Solution Approach 2:
The patent creates a composite modeling approach by combining multiple physical phenomena (heat transfer, clearance effects, fluid dynamics) into a unified composite model. This composite model integrates different physical domains and their interactions, providing a more accurate representation of the actual system behavior than separate models could achieve alone.

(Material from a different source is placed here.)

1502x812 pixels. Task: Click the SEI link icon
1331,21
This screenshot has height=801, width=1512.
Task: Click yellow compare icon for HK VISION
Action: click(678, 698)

3Adaptability or versatility
If existing models use different analysis methods for operational states and calibration data, then the modeling process is more flexible, but the overall system reliability and fidelity decrease
Solution Approach 1:
The patent creates a universal model that serves multiple functions: it can process both operational state data and calibration data using the same mathematical framework. The unified model eliminates the need for separate analysis methods by providing a single consistent approach that works across different data types and operating conditions, thereby improving system fidelity and reliability.
Solution Approach 2:
The patent inverts the traditional approach by not creating separate models for different data types, but rather creating a single model that can handle all data types uniformly. Instead of adapting the model to the data (separate methods for operational and calibration data), the data is adapted to fit the unified model framework, ensuring consistency and improving overall system reliability.
Data Source
AI summary
A system comprises an apparatus, an actuator and a processor. The apparatus defines a flow path through an aperture, the aperture defines a pressure drop along the flow path, and the actuator regulates fluid flow across the pressure drop. The processor comprises a flow module, a comparator, an estimator and a control law. The flow module maps a flow curve relating a flow parameter to a pressure ratio, and defines a solution point located on the flow curve and a focus point located off the flow curve. The comparator generates an error as a function of a slope defined between the focus and solution points. The estimator moves the solution point along the flow curve, such that the error is minimized. The control law directs the actuator to position the control element, such that the flow parameter describes the fluid flow and the pressure ratio describes the pressure drop.